WORK INSTRUCTION:
Look for the word "Select" in the data below, and copy every line that holds it.

** Opening INPUT block **

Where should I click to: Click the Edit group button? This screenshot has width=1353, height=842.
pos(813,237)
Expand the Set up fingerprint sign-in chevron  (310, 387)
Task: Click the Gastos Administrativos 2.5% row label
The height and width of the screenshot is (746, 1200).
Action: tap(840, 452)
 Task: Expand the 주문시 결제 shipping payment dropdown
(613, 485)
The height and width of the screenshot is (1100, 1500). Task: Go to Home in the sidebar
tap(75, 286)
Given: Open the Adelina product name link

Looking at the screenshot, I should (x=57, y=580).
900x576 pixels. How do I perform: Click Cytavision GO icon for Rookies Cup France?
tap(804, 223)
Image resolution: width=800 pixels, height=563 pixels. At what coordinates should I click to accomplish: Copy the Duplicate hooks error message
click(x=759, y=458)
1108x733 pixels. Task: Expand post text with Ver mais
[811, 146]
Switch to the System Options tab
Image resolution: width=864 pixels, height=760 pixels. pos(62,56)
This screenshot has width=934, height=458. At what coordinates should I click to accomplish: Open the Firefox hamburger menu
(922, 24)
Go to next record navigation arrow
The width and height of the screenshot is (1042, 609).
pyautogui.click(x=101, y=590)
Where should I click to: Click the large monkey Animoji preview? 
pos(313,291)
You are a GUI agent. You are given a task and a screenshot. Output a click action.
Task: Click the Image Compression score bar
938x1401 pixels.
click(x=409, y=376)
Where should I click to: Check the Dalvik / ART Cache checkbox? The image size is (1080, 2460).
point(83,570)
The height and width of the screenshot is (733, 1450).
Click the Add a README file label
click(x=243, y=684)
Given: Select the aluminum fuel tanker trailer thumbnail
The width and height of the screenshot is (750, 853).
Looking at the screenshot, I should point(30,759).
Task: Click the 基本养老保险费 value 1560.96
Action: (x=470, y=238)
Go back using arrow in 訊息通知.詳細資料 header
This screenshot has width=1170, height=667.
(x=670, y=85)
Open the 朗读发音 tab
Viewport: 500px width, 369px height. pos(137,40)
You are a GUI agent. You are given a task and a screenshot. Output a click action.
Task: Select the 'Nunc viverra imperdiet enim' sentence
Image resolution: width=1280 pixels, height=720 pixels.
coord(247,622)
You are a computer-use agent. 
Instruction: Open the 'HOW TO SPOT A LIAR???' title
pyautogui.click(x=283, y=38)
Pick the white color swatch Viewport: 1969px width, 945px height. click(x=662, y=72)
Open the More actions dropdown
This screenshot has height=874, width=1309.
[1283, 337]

** Closing INPUT block **

SOLUTION TO THIS TASK:
Given: Select the aluminum fuel tanker trailer thumbnail
Task: Select the 'Nunc viverra imperdiet enim' sentence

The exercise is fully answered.